Texte de lecture:
Critique de Bernard2 (DAX, Inscrit le 13 mai 2004, 74 ans) - 8 août 2012

Peut-être dois-je préciser que je n'éprouve aucune sympathie pour N. Sarkozy, ni pour l'individu en tant que tel, ni pour les idées politiques qu'il défend. La liberté d'expression ne se comprenant qu'en respectant les avis contraires, je ne cherche nullement à offenser quiconque, mais simplement à éclairer mon propos.
Je n'ai pas voulu lire ce livre avant que N. Sarkozy ne soit éloigné du pouvoir, car mes opinions auraient nui à mon souci d'objectivité. Ce n'est plus le cas aujourd'hui.
Certes, on trouve ici confirmation de ce que l'on savait déjà. L'individu a un ego démesuré, un amour immodéré de l'argent, une soif de pouvoir sans partage allant jusqu'au mépris des autres, un manque évident de savoir-vivre et de culture, une incapacité à réfléchir, préférant la précipitation et l'agitation. Les auteurs parlent « d'irrationalité dans sa passion démesurée pour le pouvoir et pour lui-même »...
Mais est-il abject à ce point, sans une seule once de qualité ? Bien sûr, les auteurs étant des journalistes de Marianne, on ne pouvait pas s'attendre à des éloges ! Mais à trop exagérer, on risque de provoquer un effet inverse. Je retiendrai toutefois de ce livre un style élégant, des phrases fort bien écrites, subtiles parfois. Des journalistes, ça sait écrire !
Mais même si tout n'est pas aussi négatif que ce que l'on nous dit ici, on peut se demander, maintenant que la page est tournée, si le titre de ce livre doit être « Off », ou bien « Ouf »...

Une plongée de l'autre côté du miroir

8 étoiles

Critique de Chrisland (, Inscrit le 27 septembre 2011, 63 ans) - 2 novembre 2011

Relativement peu friand d'essais journalistiques sur la vie politique française, je suis tombé tout à fait par hasard sur ce document écrit à quatre mains par deux dirigeants de l'hebdomadaire "Marianne" (journal dont l'orientation politique ou, devrais-je plutôt dire, populiste, ne présente pour moi aucun intérêt).

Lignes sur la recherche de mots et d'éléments
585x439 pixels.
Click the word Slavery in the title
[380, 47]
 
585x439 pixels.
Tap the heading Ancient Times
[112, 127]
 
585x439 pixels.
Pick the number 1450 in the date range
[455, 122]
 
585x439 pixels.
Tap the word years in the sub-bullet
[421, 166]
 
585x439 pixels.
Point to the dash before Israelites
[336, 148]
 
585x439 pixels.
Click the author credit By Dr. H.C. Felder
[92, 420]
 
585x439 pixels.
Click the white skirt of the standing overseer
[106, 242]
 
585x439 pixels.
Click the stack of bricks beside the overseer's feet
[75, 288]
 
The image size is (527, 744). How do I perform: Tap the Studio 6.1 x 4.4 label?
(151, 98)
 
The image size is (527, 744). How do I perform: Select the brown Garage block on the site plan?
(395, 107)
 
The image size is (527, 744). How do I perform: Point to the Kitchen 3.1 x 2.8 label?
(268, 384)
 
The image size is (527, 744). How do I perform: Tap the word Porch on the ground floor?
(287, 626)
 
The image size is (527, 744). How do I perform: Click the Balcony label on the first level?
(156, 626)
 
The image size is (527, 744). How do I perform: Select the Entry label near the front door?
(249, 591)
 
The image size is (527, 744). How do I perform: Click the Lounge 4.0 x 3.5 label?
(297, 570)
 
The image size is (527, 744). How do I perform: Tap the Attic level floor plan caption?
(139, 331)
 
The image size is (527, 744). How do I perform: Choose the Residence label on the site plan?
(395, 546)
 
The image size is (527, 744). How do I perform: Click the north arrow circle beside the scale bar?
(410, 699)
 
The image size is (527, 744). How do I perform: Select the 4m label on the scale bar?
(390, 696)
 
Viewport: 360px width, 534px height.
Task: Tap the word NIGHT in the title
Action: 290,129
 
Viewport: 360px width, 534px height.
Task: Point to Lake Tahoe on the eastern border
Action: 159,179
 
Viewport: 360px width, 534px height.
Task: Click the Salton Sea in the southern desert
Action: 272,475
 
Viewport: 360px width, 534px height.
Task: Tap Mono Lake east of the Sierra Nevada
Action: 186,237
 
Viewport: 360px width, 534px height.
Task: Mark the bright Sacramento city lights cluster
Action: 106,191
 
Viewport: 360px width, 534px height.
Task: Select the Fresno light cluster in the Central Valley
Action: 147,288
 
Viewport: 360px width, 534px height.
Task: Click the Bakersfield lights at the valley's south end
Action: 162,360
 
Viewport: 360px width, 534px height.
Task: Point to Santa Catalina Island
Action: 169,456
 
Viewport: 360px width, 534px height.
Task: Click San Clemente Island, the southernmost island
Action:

Liste des consignes:
**a.** Restituez à l'identique, dans les critiques du livre, le passage allant de « Je n'ai pas » jusqu'à « le cas aujourd'hui. ».
**b.** Traduisez en anglais cette phrase tirée des critiques du livre : « Je retiendrai toutefois de ce livre un style élégant, des phrases fort bien écrites, subtiles parfois. »

Réponses par consigne:
**a.**
Je n'ai pas voulu lire ce livre avant que N. Sarkozy ne soit éloigné du pouvoir, car mes opinions auraient nui à mon souci d'objectivité. Ce n'est plus le cas aujourd'hui.

**b.** I will nonetheless take away from this book an elegant style and very well-written sentences, sometimes subtle ones.